QSYM significantly improves the performance of concolic execution of binaries to support hybrid testing (a form of fuzz testing). The key ideas (based on a detailed examination of all the usual design choices and their problems) are

  1. Instead of tracking dependencies using taint-tracking at a basic block level, it tracks dependencies at the instruction level.

  2. To relax the requirement of strict soundness because that is not so important in the context of hybrid fuzzing because the fuzzer will discard any incorrect solutions.

    They can skip compute-intensive code and crypto code.
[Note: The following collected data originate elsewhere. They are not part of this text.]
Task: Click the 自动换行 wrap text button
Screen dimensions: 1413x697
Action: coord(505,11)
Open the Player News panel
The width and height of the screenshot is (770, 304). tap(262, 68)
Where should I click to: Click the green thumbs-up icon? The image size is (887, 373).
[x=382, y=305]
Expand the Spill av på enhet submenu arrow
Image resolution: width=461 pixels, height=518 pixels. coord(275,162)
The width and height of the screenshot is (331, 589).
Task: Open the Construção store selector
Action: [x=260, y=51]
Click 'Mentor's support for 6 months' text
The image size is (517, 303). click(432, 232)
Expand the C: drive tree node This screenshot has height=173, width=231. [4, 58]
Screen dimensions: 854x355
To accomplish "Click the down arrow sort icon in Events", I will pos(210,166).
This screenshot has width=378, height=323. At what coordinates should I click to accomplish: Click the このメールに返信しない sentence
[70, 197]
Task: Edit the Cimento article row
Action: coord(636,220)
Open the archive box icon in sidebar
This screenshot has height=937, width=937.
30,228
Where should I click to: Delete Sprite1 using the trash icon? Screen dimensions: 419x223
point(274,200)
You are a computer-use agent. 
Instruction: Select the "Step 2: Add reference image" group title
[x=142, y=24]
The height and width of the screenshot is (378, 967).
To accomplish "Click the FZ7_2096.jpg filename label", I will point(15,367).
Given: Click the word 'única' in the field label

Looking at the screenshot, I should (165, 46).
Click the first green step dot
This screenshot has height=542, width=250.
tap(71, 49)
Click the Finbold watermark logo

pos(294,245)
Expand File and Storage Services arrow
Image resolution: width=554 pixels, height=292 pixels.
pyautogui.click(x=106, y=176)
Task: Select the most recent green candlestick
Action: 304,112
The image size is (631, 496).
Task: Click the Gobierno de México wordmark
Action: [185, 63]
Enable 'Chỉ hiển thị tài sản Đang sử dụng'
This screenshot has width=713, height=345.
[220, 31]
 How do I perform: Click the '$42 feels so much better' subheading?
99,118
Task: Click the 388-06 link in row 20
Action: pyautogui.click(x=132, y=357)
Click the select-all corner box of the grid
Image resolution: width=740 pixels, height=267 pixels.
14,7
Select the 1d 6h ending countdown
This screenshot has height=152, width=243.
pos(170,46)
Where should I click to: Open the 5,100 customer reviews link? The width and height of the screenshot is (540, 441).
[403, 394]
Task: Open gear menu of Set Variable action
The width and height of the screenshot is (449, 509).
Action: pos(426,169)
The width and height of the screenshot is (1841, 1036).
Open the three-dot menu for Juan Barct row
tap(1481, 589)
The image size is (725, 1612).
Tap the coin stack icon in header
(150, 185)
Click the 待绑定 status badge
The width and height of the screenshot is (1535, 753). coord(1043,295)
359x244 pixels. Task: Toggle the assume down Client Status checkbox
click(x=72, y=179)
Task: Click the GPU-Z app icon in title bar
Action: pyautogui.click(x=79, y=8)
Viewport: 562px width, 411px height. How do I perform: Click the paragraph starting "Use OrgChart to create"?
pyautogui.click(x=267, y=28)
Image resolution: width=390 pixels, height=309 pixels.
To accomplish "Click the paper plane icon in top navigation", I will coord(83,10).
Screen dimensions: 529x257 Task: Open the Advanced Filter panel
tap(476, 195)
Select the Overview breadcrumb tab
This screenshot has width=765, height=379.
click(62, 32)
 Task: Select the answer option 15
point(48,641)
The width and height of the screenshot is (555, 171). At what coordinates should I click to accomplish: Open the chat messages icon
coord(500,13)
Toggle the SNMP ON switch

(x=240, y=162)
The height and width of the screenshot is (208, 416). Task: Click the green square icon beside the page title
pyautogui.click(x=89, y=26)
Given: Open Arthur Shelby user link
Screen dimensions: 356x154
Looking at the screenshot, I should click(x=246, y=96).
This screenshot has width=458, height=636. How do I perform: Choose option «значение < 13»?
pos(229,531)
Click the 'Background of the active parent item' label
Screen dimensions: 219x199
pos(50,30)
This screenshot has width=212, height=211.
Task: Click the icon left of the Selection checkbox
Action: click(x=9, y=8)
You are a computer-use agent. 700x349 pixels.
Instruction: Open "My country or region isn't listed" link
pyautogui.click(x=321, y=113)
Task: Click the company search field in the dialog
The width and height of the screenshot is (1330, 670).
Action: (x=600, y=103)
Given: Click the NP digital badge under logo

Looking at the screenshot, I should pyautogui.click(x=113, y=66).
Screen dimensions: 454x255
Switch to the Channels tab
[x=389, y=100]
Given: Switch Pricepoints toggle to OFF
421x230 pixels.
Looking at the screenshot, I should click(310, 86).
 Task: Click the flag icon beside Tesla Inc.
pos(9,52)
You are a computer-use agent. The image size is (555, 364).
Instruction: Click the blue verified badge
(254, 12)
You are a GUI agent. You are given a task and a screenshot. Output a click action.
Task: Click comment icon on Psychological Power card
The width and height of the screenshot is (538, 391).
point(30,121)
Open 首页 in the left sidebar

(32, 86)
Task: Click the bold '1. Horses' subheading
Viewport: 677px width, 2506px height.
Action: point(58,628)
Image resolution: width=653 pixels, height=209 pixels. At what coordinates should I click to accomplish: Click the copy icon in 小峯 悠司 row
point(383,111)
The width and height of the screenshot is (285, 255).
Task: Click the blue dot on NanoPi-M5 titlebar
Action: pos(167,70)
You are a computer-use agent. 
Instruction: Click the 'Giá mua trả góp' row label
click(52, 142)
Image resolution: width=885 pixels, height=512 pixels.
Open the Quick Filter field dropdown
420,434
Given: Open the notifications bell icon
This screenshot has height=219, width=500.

For this, they use an exponential back-off by only executing blocks that have been executed ‘2^N’ times for some ‘N’. This prevents very hot blocks from swamping the symbolic execution. (But then they relax that restriction a little using context-sensitivity and something else.)

    And they can significantly prune the number of constraints being solved for: only considering the constraints applying to the last branch in the execution path instead of all branches on the path. Again, this works fine with hybrid fuzzing: solving one more constraint lets the fuzzer make progress.

  3. The performance improvements allow them to skip state snapshotting because re-execution is sufficiently fast. (poeplau:usenix:2020 exploits the same observation.) This is especially important for hybrid fuzzing which has lower locality which reduces reuse of snapshots. Finally, it is not possible to snapshot any external state such as the filesystem anyway.

  4. Avoid using an intermediate representation such as VEX or LLVM-IR because converting binary to IR and back to binary causes significant increase in the number of instructions and because IR-caching interferes with more important optimizations.

QSYM uses dynamic binary translation to identify the instructions that need to be symbolically executed.

QSYM has a Python API that is used to control/extend execution.

QSYM found a bunch of new CVEs, the AFL+QSYM combo achieves significantly higher coverage than AFL by itself, it does better than Driller, and it is faster.

The whole paper has lots of references/discussion of both symbolic execution tools and fuzz testing tools: really useful!